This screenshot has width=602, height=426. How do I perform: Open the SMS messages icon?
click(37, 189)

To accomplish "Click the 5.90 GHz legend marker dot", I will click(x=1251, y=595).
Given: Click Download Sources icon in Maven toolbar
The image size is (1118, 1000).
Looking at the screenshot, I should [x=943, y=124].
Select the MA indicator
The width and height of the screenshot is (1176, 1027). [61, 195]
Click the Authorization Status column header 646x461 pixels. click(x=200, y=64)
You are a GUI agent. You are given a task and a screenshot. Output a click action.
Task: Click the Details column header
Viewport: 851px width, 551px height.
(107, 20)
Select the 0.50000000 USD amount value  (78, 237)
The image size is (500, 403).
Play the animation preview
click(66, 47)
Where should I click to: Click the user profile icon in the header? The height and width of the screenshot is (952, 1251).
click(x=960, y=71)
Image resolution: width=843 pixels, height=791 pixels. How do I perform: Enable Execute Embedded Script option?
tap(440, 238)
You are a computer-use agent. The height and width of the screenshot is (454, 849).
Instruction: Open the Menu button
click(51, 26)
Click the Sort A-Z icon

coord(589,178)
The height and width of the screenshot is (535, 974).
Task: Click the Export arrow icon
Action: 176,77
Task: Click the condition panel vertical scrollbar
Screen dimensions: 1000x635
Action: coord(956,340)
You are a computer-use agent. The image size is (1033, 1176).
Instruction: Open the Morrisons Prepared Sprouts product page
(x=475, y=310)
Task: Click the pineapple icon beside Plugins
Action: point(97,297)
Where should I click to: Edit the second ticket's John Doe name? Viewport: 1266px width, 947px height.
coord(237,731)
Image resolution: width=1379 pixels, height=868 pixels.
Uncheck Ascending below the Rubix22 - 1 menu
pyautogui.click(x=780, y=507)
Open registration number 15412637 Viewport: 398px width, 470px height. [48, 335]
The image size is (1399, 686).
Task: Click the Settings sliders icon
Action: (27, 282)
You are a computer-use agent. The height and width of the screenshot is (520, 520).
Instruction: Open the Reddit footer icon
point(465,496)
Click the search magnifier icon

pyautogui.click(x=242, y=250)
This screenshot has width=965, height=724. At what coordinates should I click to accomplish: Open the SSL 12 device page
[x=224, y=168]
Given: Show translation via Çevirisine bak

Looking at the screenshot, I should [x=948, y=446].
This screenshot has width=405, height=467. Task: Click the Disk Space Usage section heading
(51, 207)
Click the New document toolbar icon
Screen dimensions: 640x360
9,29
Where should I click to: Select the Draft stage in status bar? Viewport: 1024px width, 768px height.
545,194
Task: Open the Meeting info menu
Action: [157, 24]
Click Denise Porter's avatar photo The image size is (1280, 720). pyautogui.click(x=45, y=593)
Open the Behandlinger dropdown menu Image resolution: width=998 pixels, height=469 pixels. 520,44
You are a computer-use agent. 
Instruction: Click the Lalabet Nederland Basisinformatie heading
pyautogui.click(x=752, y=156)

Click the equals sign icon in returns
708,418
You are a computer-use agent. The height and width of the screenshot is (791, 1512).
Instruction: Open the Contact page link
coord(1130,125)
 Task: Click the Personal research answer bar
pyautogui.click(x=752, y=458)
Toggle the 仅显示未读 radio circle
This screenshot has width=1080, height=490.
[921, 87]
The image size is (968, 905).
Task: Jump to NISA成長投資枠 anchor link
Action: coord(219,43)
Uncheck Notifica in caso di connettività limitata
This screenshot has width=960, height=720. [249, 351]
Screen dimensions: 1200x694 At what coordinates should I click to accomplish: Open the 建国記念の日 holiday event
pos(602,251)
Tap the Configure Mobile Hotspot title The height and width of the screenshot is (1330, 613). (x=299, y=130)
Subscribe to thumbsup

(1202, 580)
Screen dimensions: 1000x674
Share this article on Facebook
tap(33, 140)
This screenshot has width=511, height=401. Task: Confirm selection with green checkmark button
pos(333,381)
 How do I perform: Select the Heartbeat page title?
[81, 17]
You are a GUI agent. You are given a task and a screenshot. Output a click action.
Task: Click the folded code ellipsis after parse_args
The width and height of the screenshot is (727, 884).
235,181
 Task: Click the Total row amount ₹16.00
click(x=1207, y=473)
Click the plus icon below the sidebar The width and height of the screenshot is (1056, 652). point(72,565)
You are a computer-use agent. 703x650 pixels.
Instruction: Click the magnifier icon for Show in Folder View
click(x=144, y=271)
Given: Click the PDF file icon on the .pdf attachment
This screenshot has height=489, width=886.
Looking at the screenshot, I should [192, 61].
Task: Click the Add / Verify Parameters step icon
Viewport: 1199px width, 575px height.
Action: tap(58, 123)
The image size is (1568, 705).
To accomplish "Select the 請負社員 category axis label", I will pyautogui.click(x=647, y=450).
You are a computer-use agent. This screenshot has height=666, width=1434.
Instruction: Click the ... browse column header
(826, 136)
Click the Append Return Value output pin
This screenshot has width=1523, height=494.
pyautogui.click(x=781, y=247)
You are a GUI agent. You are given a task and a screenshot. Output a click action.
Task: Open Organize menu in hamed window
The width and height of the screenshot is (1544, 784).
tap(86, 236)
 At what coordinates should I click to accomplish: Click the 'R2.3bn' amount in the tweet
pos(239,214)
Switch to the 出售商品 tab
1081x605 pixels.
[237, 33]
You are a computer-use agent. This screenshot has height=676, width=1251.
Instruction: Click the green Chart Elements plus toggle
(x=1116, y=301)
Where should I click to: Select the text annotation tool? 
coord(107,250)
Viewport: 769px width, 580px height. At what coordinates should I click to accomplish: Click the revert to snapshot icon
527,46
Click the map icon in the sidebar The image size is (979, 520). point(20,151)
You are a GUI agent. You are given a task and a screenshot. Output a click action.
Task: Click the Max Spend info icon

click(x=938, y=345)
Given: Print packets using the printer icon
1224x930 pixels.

|---|

If a line appears above, it belongs in your answer, printed exactly.

**Reply:**
This screenshot has width=602, height=426. How do I perform: Open the SMS messages icon?
click(37, 189)

To accomplish "Click the 5.90 GHz legend marker dot", I will click(x=1251, y=595).
Given: Click Download Sources icon in Maven toolbar
The image size is (1118, 1000).
Looking at the screenshot, I should [x=943, y=124].
Select the MA indicator
The width and height of the screenshot is (1176, 1027). [61, 195]
Click the Authorization Status column header 646x461 pixels. click(x=200, y=64)
You are a GUI agent. You are given a task and a screenshot. Output a click action.
Task: Click the Details column header
Viewport: 851px width, 551px height.
(107, 20)
Select the 0.50000000 USD amount value  (78, 237)
The image size is (500, 403).
Play the animation preview
click(66, 47)
Where should I click to: Click the user profile icon in the header? The height and width of the screenshot is (952, 1251).
click(x=960, y=71)
Image resolution: width=843 pixels, height=791 pixels. How do I perform: Enable Execute Embedded Script option?
tap(440, 238)
You are a computer-use agent. The height and width of the screenshot is (454, 849).
Instruction: Open the Menu button
click(51, 26)
Click the Sort A-Z icon

coord(589,178)
The height and width of the screenshot is (535, 974).
Task: Click the Export arrow icon
Action: 176,77
Task: Click the condition panel vertical scrollbar
Screen dimensions: 1000x635
Action: coord(956,340)
You are a computer-use agent. The image size is (1033, 1176).
Instruction: Open the Morrisons Prepared Sprouts product page
(x=475, y=310)
Task: Click the pineapple icon beside Plugins
Action: point(97,297)
Where should I click to: Edit the second ticket's John Doe name? Viewport: 1266px width, 947px height.
coord(237,731)
Image resolution: width=1379 pixels, height=868 pixels.
Uncheck Ascending below the Rubix22 - 1 menu
pyautogui.click(x=780, y=507)
Open registration number 15412637 Viewport: 398px width, 470px height. [48, 335]
The image size is (1399, 686).
Task: Click the Settings sliders icon
Action: (27, 282)
You are a computer-use agent. The height and width of the screenshot is (520, 520).
Instruction: Open the Reddit footer icon
point(465,496)
Click the search magnifier icon

pyautogui.click(x=242, y=250)
This screenshot has width=965, height=724. At what coordinates should I click to accomplish: Open the SSL 12 device page
[x=224, y=168]
Given: Show translation via Çevirisine bak

Looking at the screenshot, I should [x=948, y=446].
This screenshot has width=405, height=467. Task: Click the Disk Space Usage section heading
(51, 207)
Click the New document toolbar icon
Screen dimensions: 640x360
9,29
Where should I click to: Select the Draft stage in status bar? Viewport: 1024px width, 768px height.
545,194
Task: Open the Meeting info menu
Action: [157, 24]
Click Denise Porter's avatar photo The image size is (1280, 720). pyautogui.click(x=45, y=593)
Open the Behandlinger dropdown menu Image resolution: width=998 pixels, height=469 pixels. 520,44
You are a computer-use agent. 
Instruction: Click the Lalabet Nederland Basisinformatie heading
pyautogui.click(x=752, y=156)

Click the equals sign icon in returns
708,418
You are a computer-use agent. The height and width of the screenshot is (791, 1512).
Instruction: Open the Contact page link
coord(1130,125)
 Task: Click the Personal research answer bar
pyautogui.click(x=752, y=458)
Toggle the 仅显示未读 radio circle
This screenshot has width=1080, height=490.
[921, 87]
The image size is (968, 905).
Task: Jump to NISA成長投資枠 anchor link
Action: coord(219,43)
Uncheck Notifica in caso di connettività limitata
This screenshot has width=960, height=720. [249, 351]
Screen dimensions: 1200x694 At what coordinates should I click to accomplish: Open the 建国記念の日 holiday event
pos(602,251)
Tap the Configure Mobile Hotspot title The height and width of the screenshot is (1330, 613). (x=299, y=130)
Subscribe to thumbsup

(1202, 580)
Screen dimensions: 1000x674
Share this article on Facebook
tap(33, 140)
This screenshot has width=511, height=401. Task: Confirm selection with green checkmark button
pos(333,381)
 How do I perform: Select the Heartbeat page title?
[81, 17]
You are a GUI agent. You are given a task and a screenshot. Output a click action.
Task: Click the folded code ellipsis after parse_args
The width and height of the screenshot is (727, 884).
235,181
 Task: Click the Total row amount ₹16.00
click(x=1207, y=473)
Click the plus icon below the sidebar The width and height of the screenshot is (1056, 652). point(72,565)
You are a computer-use agent. 703x650 pixels.
Instruction: Click the magnifier icon for Show in Folder View
click(x=144, y=271)
Given: Click the PDF file icon on the .pdf attachment
This screenshot has height=489, width=886.
Looking at the screenshot, I should [192, 61].
Task: Click the Add / Verify Parameters step icon
Viewport: 1199px width, 575px height.
Action: tap(58, 123)
The image size is (1568, 705).
To accomplish "Select the 請負社員 category axis label", I will pyautogui.click(x=647, y=450).
You are a computer-use agent. This screenshot has height=666, width=1434.
Instruction: Click the ... browse column header
(826, 136)
Click the Append Return Value output pin
This screenshot has width=1523, height=494.
pyautogui.click(x=781, y=247)
You are a GUI agent. You are given a task and a screenshot. Output a click action.
Task: Open Organize menu in hamed window
The width and height of the screenshot is (1544, 784).
tap(86, 236)
 At what coordinates should I click to accomplish: Click the 'R2.3bn' amount in the tweet
pos(239,214)
Switch to the 出售商品 tab
1081x605 pixels.
[237, 33]
You are a computer-use agent. This screenshot has height=676, width=1251.
Instruction: Click the green Chart Elements plus toggle
(x=1116, y=301)
Where should I click to: Select the text annotation tool? 
coord(107,250)
Viewport: 769px width, 580px height. At what coordinates should I click to accomplish: Click the revert to snapshot icon
527,46
Click the map icon in the sidebar The image size is (979, 520). point(20,151)
You are a GUI agent. You are given a task and a screenshot. Output a click action.
Task: Click the Max Spend info icon

click(x=938, y=345)
Given: Print packets using the printer icon
1224x930 pixels.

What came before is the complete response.